• [Given task 1]:
Reproduce, word for word, the passage of the Senate filibuster article between "U.S. Senate leaders" and "of presidential nominees.", inclusive.
• [Given task 2]:
Condense the paragraph of the Senate filibuster article that begins "The pact, reached Tuesday" into a shorter version that keeps its main facts.
• [Given task 3]:
Extend the Senate filibuster article with a few more sentences, picking up after its final sentence.

• [Page excerpt]:
┏━━

U.S. Senate leaders have reached a bipartisan deal preserving the filibuster -- a time-honored procedural delaying tactic that minority parties have long used to block bills and confirmation of presidential nominees.

The pact, reached Tuesday by Democratic Majority Leader Harry Reid and Republican John McCain, stops a Democratic threat to change the rules so that presidential nominees would face simple majority votes. Had the issue come to a vote, majority Democrats in the Senate were poised to scrap the delaying tactic entirely, further upsetting a chamber already split by sharp partisan divides.

As Tuesday's deal was announced and after months of delay, Senate leaders agreed to proceed to a final vote on the first of seven nominations put forth by President Barack Obama that had been blocked by Republicans.

The president later said he was pleased with the Senate action, noting that the chamber has failed to act for political reasons on nominees named to important posts over the past two years.

┗━━

• [Dataset content]:

┏━━

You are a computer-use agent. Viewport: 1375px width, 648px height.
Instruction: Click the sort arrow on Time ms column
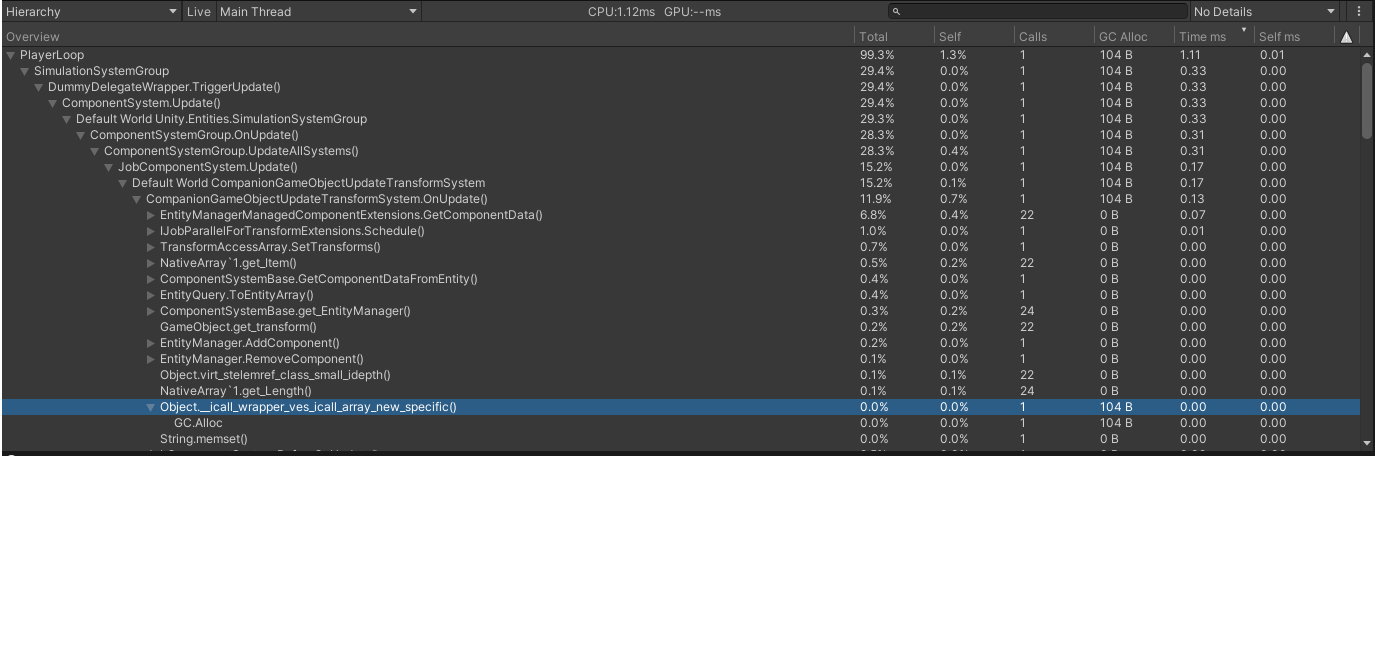1243,31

┗━━

• [Written answer 1]:
U.S. Senate leaders have reached a bipartisan deal preserving the filibuster -- a time-honored procedural delaying tactic that minority parties have long used to block bills and confirmation of presidential nominees.

• [Written answer 2]:
On Tuesday, Democratic Majority Leader Harry Reid and Republican John McCain reached a pact that ended a Democratic threat to change the rules so presidential nominees would face simple majority votes. Had it come to a vote, Senate Democrats were ready to scrap the delaying tactic entirely, deepening the chamber's partisan divides.

• [Written answer 3]:
Mr. Obama also said he hopes Congress will work in the same spirit of cooperation to advance other urgent priorities, including action to pass what he called "commonsense immigration reform."

The filibuster procedure -- first used in the Senate in the mid-19th century -- allows a minority party to endlessly debate a bill or nominee, stalling and sometimes preventing an actual vote. Historically, the procedure was used only rarely, and then usually for the most controversial legislation before Congress.

In recent years, however, filibusters by individual senators have been used to block action on a wide array of legislation and nominations.

Many analysts say the chronic overuse of the tactic has all but halted legislative progress in Washington entirely.